▸ **Problem details**:
Can you reproduce, word for word, the data from the line that contains "Image resolution: width=568" through the end of the data, both ends included, leaving out the pictures?

▸ **Source data**:
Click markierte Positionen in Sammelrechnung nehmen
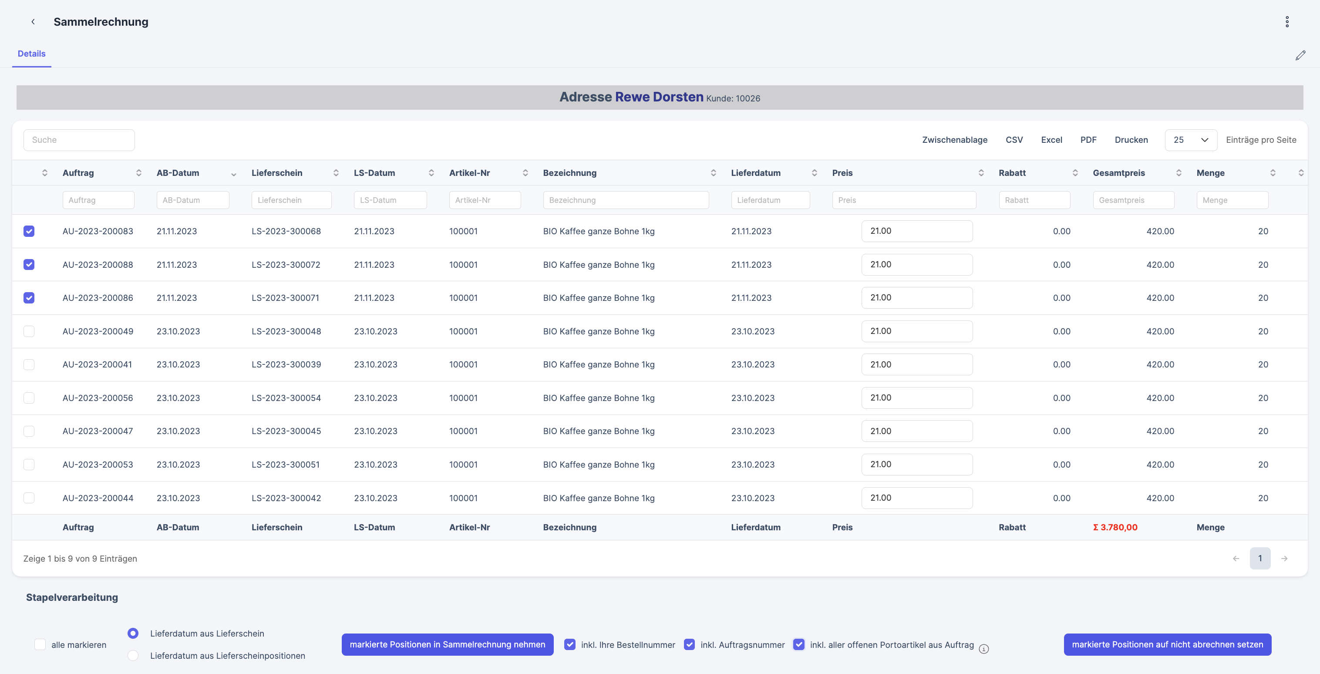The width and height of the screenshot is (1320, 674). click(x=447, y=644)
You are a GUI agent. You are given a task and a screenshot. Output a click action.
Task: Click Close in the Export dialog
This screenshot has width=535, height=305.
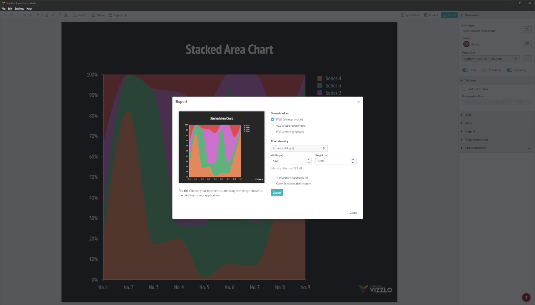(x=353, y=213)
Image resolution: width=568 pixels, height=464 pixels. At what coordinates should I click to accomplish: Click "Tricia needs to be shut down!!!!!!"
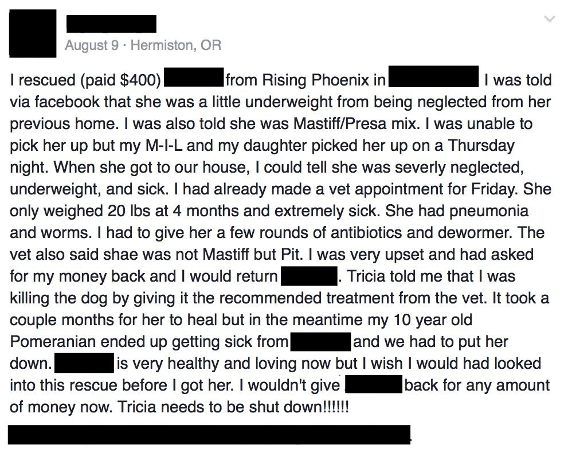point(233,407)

▸ **Answer to the problem**:
Image resolution: width=568 pixels, height=464 pixels. At what coordinates should I click to accomplish: Click "Tricia needs to be shut down!!!!!!"
point(233,407)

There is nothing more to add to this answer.